Fuego a discreción en un Londres otoñal.
A tan solo unos pasos de James Smith & Sons, la tienda de paraguas más bonita del mundo, The New York Times tiene oficina. También tiene oficina en Madrid, desde donde se gestiona esta marca, su revista y sus contenidos online, muy cerca de donde se huelen los mejores curris de la ciudad, entre el Guernica de Picasso y el Ilustre Colegio Oficial de Médicos de Madrid.
Para ser exactos, en el Londres pre-Brexit el diario The New York Times tiene dos guaridas: una comercial –de anuncios han vivido siempre los media–, y otra para redactores. Ando loco yendo de una a la otra.
En Museum Street, rodeado de tiendas para guiris con caretas de Boris Johnson y Megan y Harry, está la oficina comercial. Nadie lo diría. Entro a preguntar en Thomas Farthing.

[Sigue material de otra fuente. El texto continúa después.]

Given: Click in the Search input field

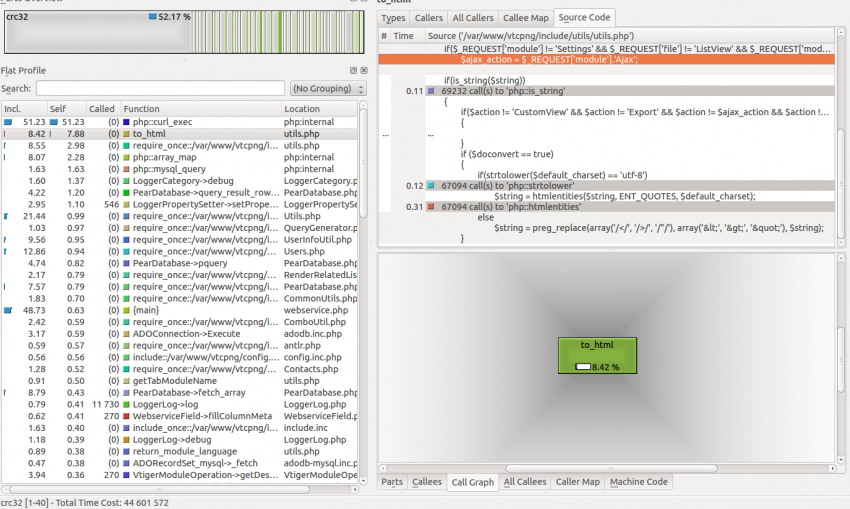Looking at the screenshot, I should click(x=160, y=89).

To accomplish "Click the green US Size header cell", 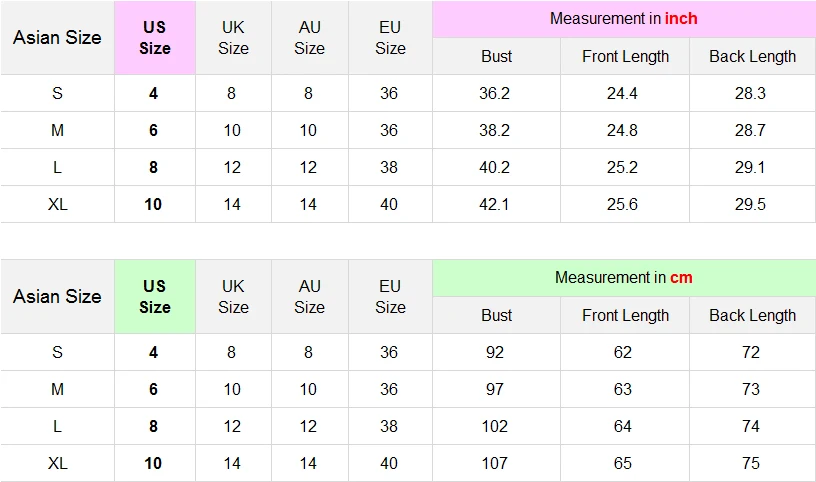I will tap(155, 297).
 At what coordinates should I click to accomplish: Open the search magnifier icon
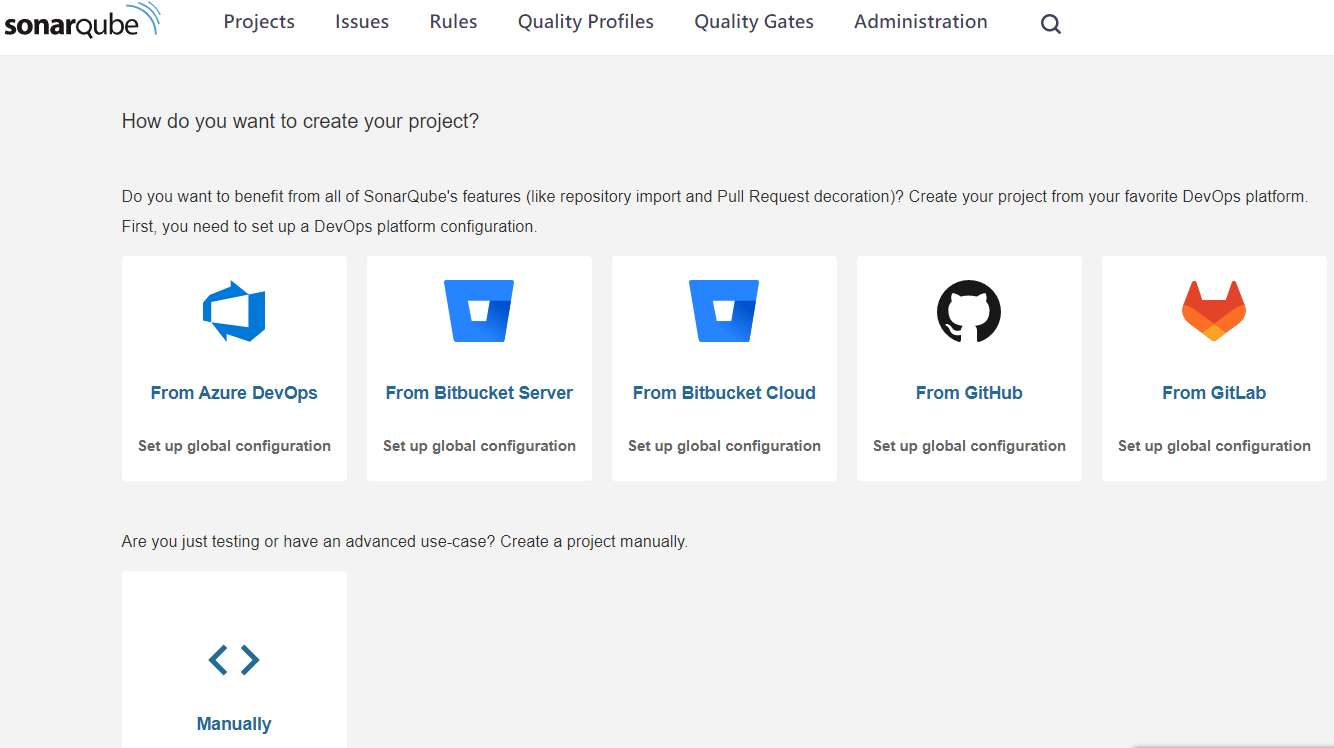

“¿The New York Times está en esta calle?”. Me responde un dependiente vestido de pata de elefante que podría protagonizar el regreso de la serie de televisión Peaky Blinders. Se queda descolocado. Mientras le ayudo a aterrizar, me compro unos calcetines de cashmere escocés. La redacción no está allí, sino a dos calles. Se trata de una oficina abierta, bien decorada, con luz y mesas comunes. Ni rastro de algún cartel exterior que indique que las oficinas están allí. “Ya sabes, es por seguridad”, me digo. Cuando acabamos las reuniones llovizna y me paso por la tienda de paraguas. El dependiente me pregunta si quiero uno clásico o uno de bolsillo. Me quedo pensativo. Él cree que dudo, pero yo ando intentando averiguar por qué The New York Times, uno de los grandes pilares de la democracia mundial, renuncia a poner a pie de calle su oficina.
Es para guarecerse, por discreción, de las presiones.
Llueve como solo lo hace en Londres.